International trade rules should play a central role as the global economy rebuilds supply chains in the wake of the Covid-19 pandemic and the war in Ukraine, a World Bank official said.
US and China cannot dominate discussions on the appropriate use of subsidies and trade restrictions, Mari Elka Pangestu, World Bank managing director for development policy and partnerships, said at the Bloomberg New Economy Forum in Singapore on Tuesday. It should involve the World Trade Organization, which has its own list of exceptions in matters of security.
Pangestu pointed to comments made earlier in the forum by US Trade Representative Katherine Tai, who was reserved on the potential for any removal of tariffs on Chinese goods.
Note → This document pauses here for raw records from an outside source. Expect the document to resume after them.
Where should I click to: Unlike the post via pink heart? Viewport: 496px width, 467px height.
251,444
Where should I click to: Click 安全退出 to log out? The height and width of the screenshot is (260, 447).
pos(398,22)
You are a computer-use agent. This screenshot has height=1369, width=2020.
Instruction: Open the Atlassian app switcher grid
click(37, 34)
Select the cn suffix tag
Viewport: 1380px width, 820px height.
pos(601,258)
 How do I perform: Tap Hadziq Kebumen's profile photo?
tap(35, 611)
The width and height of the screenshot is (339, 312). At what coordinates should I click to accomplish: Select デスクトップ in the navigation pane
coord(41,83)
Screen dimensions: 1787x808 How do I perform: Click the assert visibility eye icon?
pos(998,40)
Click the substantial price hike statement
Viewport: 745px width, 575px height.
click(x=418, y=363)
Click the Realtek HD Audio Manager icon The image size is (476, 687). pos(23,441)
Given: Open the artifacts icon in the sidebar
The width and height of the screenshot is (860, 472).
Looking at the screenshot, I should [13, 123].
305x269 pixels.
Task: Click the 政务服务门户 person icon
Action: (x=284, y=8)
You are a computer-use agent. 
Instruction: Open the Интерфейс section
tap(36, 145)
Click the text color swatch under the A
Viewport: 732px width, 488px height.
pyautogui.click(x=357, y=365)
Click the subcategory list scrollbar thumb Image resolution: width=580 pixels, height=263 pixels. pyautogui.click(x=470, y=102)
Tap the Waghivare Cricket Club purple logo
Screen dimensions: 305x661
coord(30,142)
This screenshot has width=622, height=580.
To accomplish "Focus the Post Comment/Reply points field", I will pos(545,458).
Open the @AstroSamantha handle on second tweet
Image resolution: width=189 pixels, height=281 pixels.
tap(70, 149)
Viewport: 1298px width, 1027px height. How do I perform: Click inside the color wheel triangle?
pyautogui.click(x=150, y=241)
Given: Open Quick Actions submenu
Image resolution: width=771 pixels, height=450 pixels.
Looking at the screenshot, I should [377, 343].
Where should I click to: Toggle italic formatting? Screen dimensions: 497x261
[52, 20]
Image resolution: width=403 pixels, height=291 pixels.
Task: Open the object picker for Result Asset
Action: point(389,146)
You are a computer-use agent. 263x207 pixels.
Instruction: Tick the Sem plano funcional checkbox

According to the trade chief, Washington wanted to ensure China would not use “non-market policies.”
“The same thing could be said – what about the CHIPS Act?” Pangestu said. She noted that Europe and Japan have expressed concerns the curbs could come in conflict with international trade rules.
While geopolitics and security will always be a consideration for countries, the WTO can make sure friend-shoring isn’t done in a discriminatory or distortionary way, she said at the forum organized by Bloomberg Media Group, a division of Bloomberg LP, the parent company of Bloomberg News.
“We have to manage it in a way that builds trust and provides predictability. Otherwise it can lead to higher costs, and who pays for higher costs? Consumers and developing countries who can be shut out of these global value chains.”